• **What the task asks**: Only the lines from the one containing "790x527 pixels." to the end of the data below belong in the answer, each repeated exactly; no pictures.

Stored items

#####

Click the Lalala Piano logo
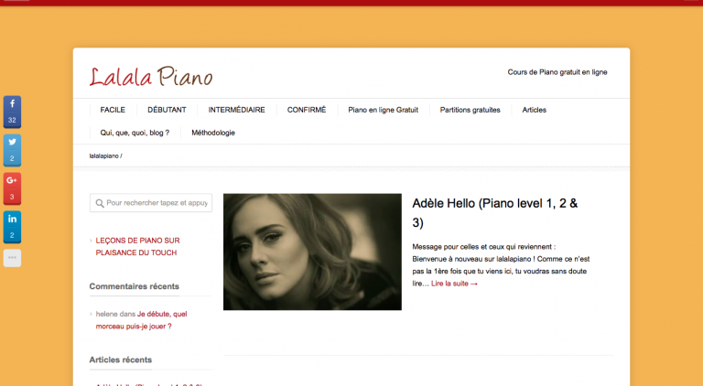 [151, 77]
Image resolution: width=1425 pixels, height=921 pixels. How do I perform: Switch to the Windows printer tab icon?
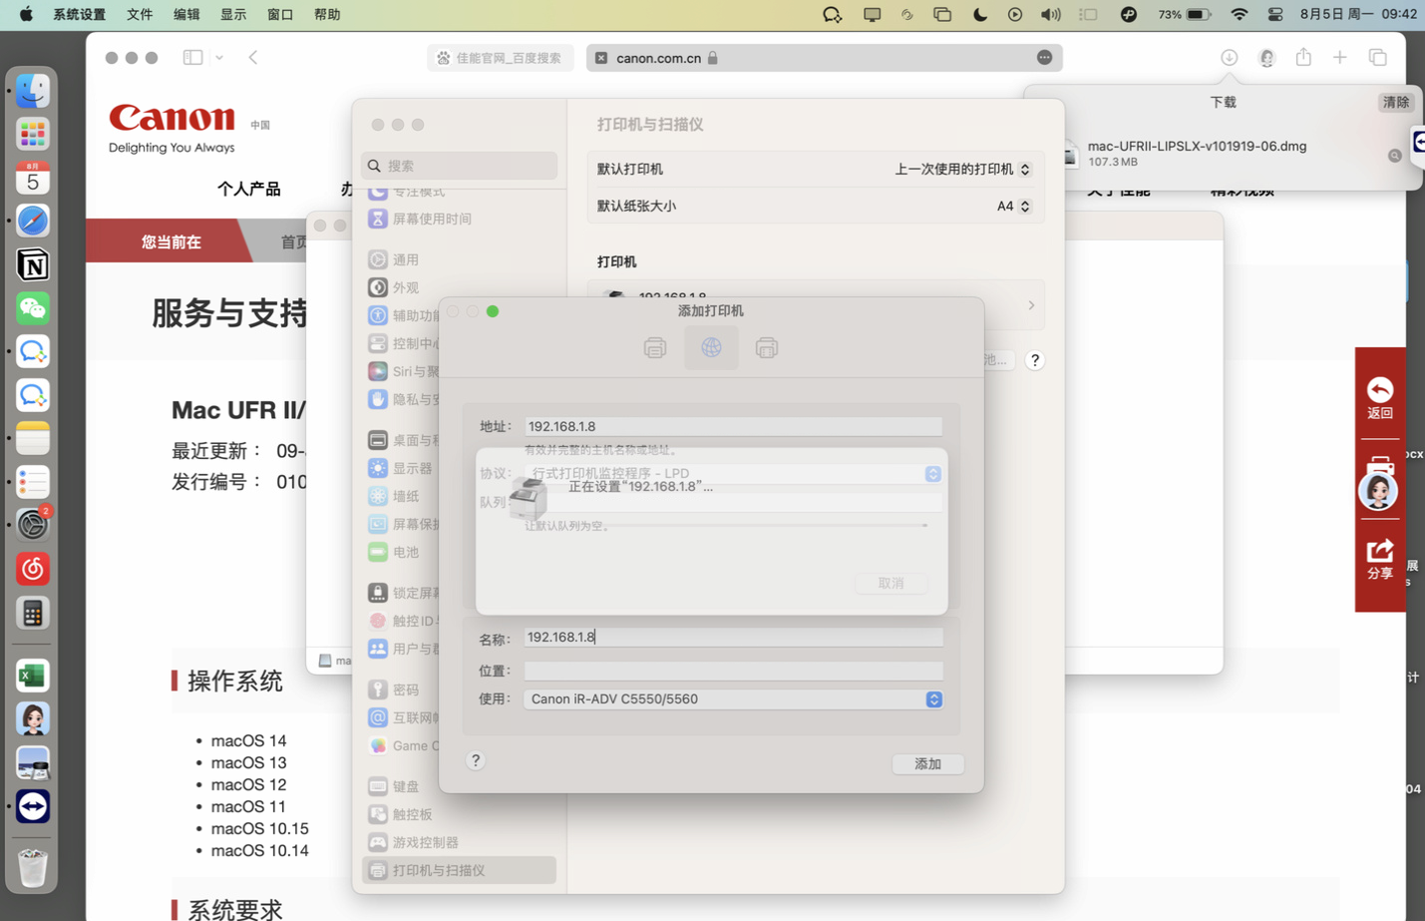click(766, 347)
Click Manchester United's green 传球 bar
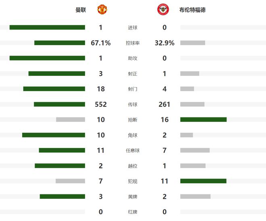Viewport: 266px width, 221px height. tap(59, 104)
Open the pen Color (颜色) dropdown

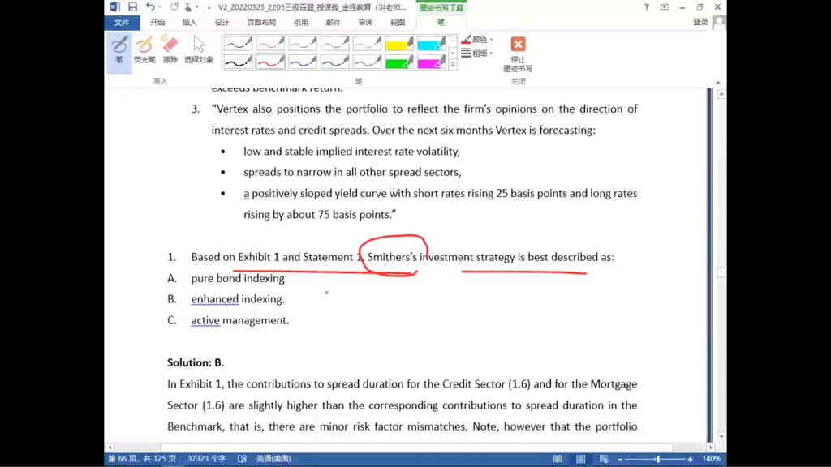477,39
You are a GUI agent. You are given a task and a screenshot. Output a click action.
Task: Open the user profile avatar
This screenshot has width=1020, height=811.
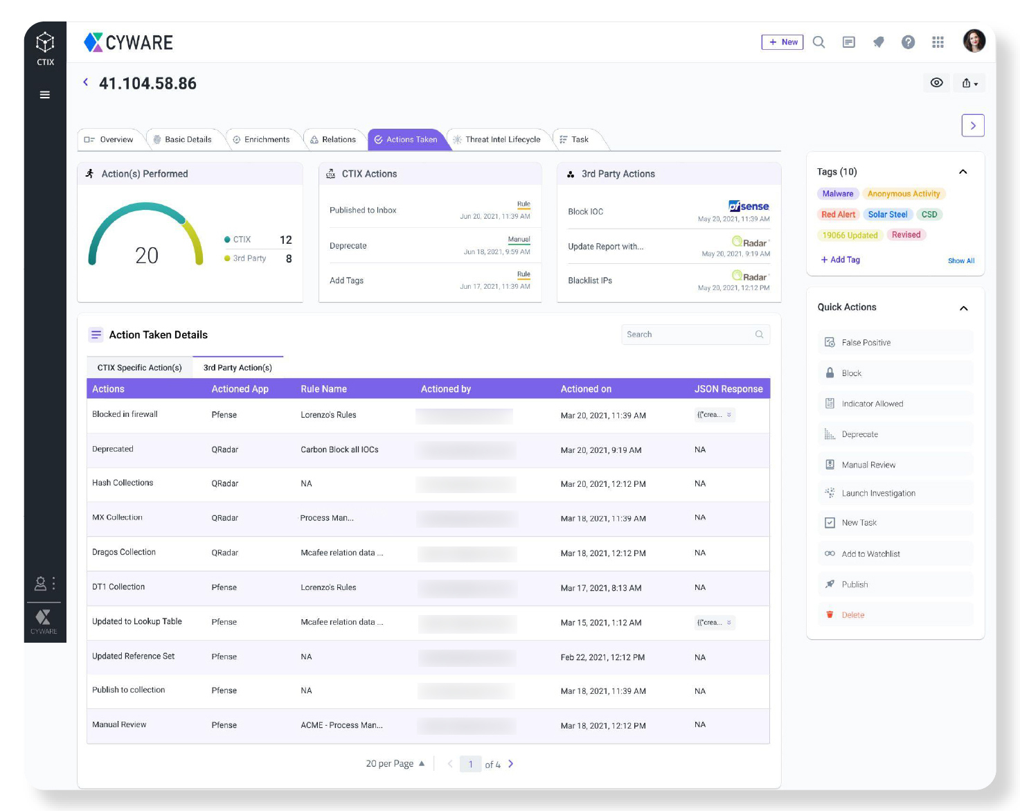(x=974, y=41)
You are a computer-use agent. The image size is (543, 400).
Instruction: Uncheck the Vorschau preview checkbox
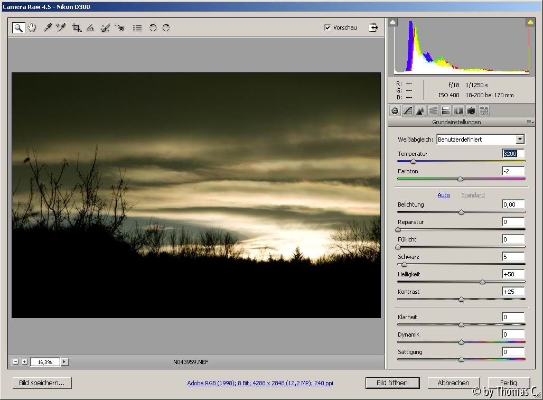pyautogui.click(x=327, y=27)
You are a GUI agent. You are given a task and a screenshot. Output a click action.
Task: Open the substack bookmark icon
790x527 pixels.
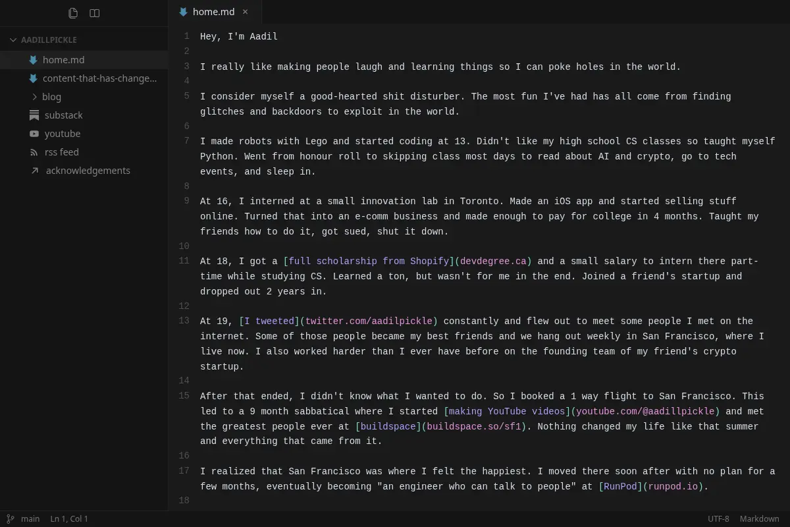pyautogui.click(x=34, y=115)
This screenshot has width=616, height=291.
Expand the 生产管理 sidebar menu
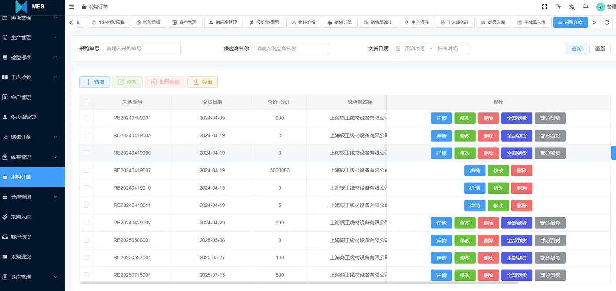pos(32,37)
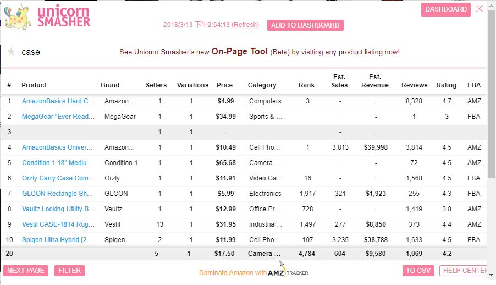This screenshot has width=496, height=285.
Task: Click the Refresh link next to timestamp
Action: click(x=245, y=25)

#####

• **Written answer**:
790x527 pixels.
pyautogui.click(x=34, y=115)
This screenshot has width=616, height=291.
Expand the 生产管理 sidebar menu
pos(32,37)
This screenshot has width=496, height=285.
Task: Click the Refresh link next to timestamp
Action: click(x=245, y=25)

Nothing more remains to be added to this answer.